To compare clinical and neuropsychological 12 month outcome following subcutaneous apomorphine infusion (APO) and chronic deep brain stimulation of the subthalamic nucleus (STN‐DBS) in advanced PD patients.

Methods

Patients with advanced PD and medically untreatable fluctuations underwent either APO (13 patients) or STN‐DBS (12 patients). All patients were clinically (UPDRS‐III, AIMS, 12 h on‐off daily) and neuropsychologically (MMSE, Hamilton‐17 depression, NPI) evaluated at baseline and at 12 months. APO was discontinued at night.

Results

At 12 months APO treatment (74.78±24.42 mg/day) resulted in significant reduction in off time (−51%) and no change in AIMS. Levodopa equivalent medication doses were reduced from 665.98±215 mg/day at baseline to 470±229 mg/day. MMSE, NPI, and Hamilton depression scores were unchanged. At 12 months STN‐DBS resulted in significant clinical improvement in terms of reduction in daily off time (−76%) and AIMS (−81%) as well as levodopa equivalent medication doses (980±835 to 374±284 mg/day). Four out of 12 patients had stopped oral medications. MMSE was unchanged (from 28.6±0.3 to 28.4±0.6). Hamilton depression was also unchanged, but NPI showed significant worsening (from 6.58±9.8 to 18.16±10.2; p<0.02). Category fluency also declined.

Conclusions

Both APO and STN‐DBS resulted in significant clinical improvement in complicated PD. STN‐DBS resulted in greater reduction in dopaminergic medications and provided 24 h motor benefit. However, STN‐DBS, unlike APO, appears to be associated with significant worsening on NPI resulting from long term behavioral problems in some patients.

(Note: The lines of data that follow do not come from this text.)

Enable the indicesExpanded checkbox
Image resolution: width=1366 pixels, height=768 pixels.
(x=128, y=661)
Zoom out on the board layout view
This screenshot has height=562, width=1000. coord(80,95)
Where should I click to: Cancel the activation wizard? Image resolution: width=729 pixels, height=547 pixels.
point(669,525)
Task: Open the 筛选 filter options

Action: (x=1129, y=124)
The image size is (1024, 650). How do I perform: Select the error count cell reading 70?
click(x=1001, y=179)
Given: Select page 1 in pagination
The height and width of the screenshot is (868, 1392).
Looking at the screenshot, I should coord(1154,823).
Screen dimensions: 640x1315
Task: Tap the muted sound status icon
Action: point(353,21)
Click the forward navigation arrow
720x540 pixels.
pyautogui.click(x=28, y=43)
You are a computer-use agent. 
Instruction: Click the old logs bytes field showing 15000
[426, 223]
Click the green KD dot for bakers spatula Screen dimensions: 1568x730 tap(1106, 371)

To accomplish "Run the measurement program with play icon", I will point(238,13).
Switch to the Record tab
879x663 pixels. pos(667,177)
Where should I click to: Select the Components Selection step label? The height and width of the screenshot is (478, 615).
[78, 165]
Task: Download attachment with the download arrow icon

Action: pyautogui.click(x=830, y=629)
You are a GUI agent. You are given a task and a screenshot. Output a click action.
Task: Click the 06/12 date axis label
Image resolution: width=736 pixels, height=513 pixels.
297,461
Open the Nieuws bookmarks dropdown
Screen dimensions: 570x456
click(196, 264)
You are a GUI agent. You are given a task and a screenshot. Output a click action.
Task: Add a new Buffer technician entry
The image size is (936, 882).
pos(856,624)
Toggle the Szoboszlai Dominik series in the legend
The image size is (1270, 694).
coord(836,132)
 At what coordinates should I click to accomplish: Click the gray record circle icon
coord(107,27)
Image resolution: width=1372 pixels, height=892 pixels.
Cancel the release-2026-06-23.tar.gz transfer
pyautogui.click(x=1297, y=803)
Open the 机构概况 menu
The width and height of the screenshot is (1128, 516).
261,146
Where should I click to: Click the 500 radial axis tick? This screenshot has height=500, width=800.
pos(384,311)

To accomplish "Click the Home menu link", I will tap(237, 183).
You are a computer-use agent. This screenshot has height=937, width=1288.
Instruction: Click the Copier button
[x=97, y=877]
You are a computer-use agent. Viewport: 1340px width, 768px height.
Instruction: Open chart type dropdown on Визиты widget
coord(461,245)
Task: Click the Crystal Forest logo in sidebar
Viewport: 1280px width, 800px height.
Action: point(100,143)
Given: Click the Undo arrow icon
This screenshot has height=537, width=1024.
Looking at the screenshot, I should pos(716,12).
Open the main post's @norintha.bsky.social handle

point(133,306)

Keywords: apomorphine, deep brain stimulation of the subthalamic nucleus, neuropsychology, Parkinson's disease, STN‐DBS


Subcutaneus apomorphine infusion (APO) and deep brain stimulation of the subthalamic nucleus (STN‐DBS) are effective strategies in the management of motor fluctuations and dyskinesias in patients with advanced Parkinson's disease (PD). A few studies have examined neuropsychological and psychiatric changes during APO treatment. Some authors reported an improvement in depressive symptoms,1,2,5,6 while others2,3,4 observed that high doses of apomorphine may, occasionally, lead to hypomania, mania, disinhibition, hypersexuality, and perseveration.

In contrast, numerous studies have evaluated cognitive and neuropsychiatric changes after STN‐DBS.7,8,9,10,11,12 Many authors reported decreased verbal fluency,8,13,14,15,16,17,18 while others suggested that transient or permanent hypomaniac or maniac symptoms, psychosis, and aggressive behaviour may occur in some cases.7,8,15,19,20 Results are conflicting for mood related items after STN‐DBS, and no change as well as improvement7,9,12,13,17 or worsening have been reported.15,21,22,23 Concerns have been raised by a recent report that STN‐DBS may increase the risk of suicidal behaviour,30 although other authors reported less serious effects.31,32

One study24 compared the cognitive effects of APO and STN‐DBS after 6 and 12 months' treatment. The authors found no differences in cognitive tests in the APO group (seven patients), but in the DBS group (nine patients) they observed a worsening in phonetic verbal fluency and Stroop naming scores (the latter partially reversible at 1 year follow up).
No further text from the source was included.